Another favorite assignment soon followed. Hickerson and her husband both served in Korea with the 2nd Infantry Division, under then-Maj. Gen. Robert Kingston. Women were new to the division and under Gen Kingston’s command, were expected to participate in road marches and physical training just like male soldiers, an expectation that was very welcome. Hickerson said this is where she learned to run. It not only became enjoyable, it helped prepare her for her groundbreaking assignment in 1984 as the first female VII Corps’ Battalion Commander, where running in formation helped earn acceptance and respect.

“When you can keep up in the formation, it means ‘You’re okay, you’re a soldier. You can hang,’ ” Hickerson said.

Hickerson continued to move through the ranks. In 1991, then Brig. Gen. Hickerson became just the second woman assigned as Adjutant General of the Army, an assignment she held until 1994. In that role, she was instrumental in creating the Army Casualty Information Processing System, which became the basis for the Defense Casualty Information Processing System. She also played a key role in the development and fielding of key Army enterprise personnel systems, allowing the move from paper to electronic personnel jackets; also, as the Executive Director of the Military Postal Services Agency, after Desert Storm, realigned all the APO/FPO numbers throughout all the Department of Defense.

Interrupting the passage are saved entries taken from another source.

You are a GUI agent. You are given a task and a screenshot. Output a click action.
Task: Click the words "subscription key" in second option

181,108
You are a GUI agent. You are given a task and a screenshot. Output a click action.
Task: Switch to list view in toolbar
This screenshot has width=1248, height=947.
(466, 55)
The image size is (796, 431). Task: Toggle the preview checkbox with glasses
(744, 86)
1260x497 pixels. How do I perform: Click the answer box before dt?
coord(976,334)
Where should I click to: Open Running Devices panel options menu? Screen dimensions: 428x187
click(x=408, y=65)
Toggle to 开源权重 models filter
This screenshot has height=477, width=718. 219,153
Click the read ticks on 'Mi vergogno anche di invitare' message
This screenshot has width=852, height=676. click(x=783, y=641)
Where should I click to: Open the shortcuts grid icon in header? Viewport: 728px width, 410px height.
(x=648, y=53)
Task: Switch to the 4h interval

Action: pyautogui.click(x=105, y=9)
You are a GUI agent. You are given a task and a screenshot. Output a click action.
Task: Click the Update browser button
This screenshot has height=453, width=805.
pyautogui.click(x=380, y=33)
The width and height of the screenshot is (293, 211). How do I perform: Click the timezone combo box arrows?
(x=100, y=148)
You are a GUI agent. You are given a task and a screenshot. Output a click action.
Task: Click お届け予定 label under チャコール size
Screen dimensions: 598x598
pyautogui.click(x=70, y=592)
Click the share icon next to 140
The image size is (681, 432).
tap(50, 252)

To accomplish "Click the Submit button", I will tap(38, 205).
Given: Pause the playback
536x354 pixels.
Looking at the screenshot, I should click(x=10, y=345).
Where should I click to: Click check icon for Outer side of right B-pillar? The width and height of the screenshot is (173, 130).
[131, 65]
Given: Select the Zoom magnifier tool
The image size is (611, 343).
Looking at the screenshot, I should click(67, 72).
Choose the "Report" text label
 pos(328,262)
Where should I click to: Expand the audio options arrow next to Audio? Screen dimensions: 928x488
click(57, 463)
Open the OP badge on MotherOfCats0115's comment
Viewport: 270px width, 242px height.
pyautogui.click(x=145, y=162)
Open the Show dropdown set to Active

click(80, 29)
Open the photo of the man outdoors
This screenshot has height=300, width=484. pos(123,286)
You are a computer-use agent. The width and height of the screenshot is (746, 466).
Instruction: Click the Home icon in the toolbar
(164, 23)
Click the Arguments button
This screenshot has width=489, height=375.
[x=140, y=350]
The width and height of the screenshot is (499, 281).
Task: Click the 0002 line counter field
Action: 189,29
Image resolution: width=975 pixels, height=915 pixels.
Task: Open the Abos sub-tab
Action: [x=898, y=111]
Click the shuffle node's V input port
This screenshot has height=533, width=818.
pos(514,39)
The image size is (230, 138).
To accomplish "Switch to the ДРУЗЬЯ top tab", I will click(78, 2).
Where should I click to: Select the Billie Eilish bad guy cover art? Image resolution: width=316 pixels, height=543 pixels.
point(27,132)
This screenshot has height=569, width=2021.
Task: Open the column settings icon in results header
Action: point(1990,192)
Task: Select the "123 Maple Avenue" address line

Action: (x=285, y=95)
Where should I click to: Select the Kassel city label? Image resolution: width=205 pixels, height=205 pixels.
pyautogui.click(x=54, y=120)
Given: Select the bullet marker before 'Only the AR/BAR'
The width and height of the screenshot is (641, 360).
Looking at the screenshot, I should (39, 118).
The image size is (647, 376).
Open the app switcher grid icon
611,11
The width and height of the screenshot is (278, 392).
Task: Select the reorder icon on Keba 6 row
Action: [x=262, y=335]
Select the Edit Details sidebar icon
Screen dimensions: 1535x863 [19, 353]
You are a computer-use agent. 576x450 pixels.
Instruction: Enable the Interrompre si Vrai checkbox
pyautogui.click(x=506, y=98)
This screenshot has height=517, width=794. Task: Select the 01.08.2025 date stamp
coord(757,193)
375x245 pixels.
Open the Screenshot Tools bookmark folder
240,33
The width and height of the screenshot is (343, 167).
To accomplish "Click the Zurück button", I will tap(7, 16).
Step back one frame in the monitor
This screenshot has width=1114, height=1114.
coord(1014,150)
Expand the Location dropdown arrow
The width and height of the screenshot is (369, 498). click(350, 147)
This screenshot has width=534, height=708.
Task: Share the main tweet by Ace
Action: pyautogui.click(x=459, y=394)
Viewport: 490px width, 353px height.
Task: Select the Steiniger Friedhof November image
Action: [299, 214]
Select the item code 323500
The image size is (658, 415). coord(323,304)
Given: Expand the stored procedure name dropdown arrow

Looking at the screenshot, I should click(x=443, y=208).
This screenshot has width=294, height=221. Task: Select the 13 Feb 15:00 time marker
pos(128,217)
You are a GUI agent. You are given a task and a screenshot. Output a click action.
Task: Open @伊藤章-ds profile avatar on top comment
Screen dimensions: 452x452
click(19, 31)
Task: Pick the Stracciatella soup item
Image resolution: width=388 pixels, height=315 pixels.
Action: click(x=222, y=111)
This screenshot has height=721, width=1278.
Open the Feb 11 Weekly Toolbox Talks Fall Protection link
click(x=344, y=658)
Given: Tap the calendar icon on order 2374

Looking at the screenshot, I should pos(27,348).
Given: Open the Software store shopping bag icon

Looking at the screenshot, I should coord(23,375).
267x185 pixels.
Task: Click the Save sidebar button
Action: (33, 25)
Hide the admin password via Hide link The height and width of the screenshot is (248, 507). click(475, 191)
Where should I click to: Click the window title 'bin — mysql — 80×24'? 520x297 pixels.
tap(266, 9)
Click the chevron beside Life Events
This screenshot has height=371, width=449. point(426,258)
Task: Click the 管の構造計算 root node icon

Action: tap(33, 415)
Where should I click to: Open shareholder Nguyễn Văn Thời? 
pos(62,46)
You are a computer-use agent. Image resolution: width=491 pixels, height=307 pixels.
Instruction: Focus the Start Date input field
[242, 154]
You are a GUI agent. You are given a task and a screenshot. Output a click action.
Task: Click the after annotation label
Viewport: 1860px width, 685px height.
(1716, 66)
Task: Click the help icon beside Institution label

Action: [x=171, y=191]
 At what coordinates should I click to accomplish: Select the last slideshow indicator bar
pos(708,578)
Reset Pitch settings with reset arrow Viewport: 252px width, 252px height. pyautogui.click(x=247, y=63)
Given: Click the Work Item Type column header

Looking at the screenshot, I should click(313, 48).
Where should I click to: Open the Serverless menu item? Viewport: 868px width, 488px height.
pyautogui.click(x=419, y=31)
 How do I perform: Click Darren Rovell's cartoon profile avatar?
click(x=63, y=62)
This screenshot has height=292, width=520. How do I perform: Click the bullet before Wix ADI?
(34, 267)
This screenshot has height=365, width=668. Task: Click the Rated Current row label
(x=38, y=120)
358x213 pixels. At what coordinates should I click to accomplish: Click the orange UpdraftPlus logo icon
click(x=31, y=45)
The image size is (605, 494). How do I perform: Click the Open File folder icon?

Hickerson was just the third active duty woman in the Army promoted to Major General. She retired in 2001. Her last assignment was Deputy Chief of Staff, Personnel and Installation Management (DCSPIM), for the U.S. Army Europe and 7th Army, Heidelberg, Germany.

While Hickerson and her peers thought their time in the Army was challenging, she said it was not nearly as difficult as the speed and complexity today’s soldiers face.

“We thought we were busy, we thought it was hard, we thought the operations tempo was high,” she said. “But it wasn’t nearly as hard as it is now. I have the utmost respect and admiration for the people serving today,” Hickerson said.

Hickerson holds a bachelor and master’s degree in flute performance from Converse College in South Carolina. Her military education includes the Women’s Army Corps Officer Basic Course, the Infantry Officer Advanced Course, United States Army Command and General Staff College, and the National War College. Other professional training includes Leadership for Executives, Center for Creative Leadership and the Program for Senior Executives, John F. Kennedy School of Government, Harvard University.

Hickerson’s military awards and decorations include the Defense Superior Service medal with one oak leaf cluster, Legion of Merit, Meritorious Service medal with four oak leaf clusters, and the Army Commendation medal.

Hickerson lives in Florida with her husband of 43 years, Maj. Dennis Fogarty, USA, Ret.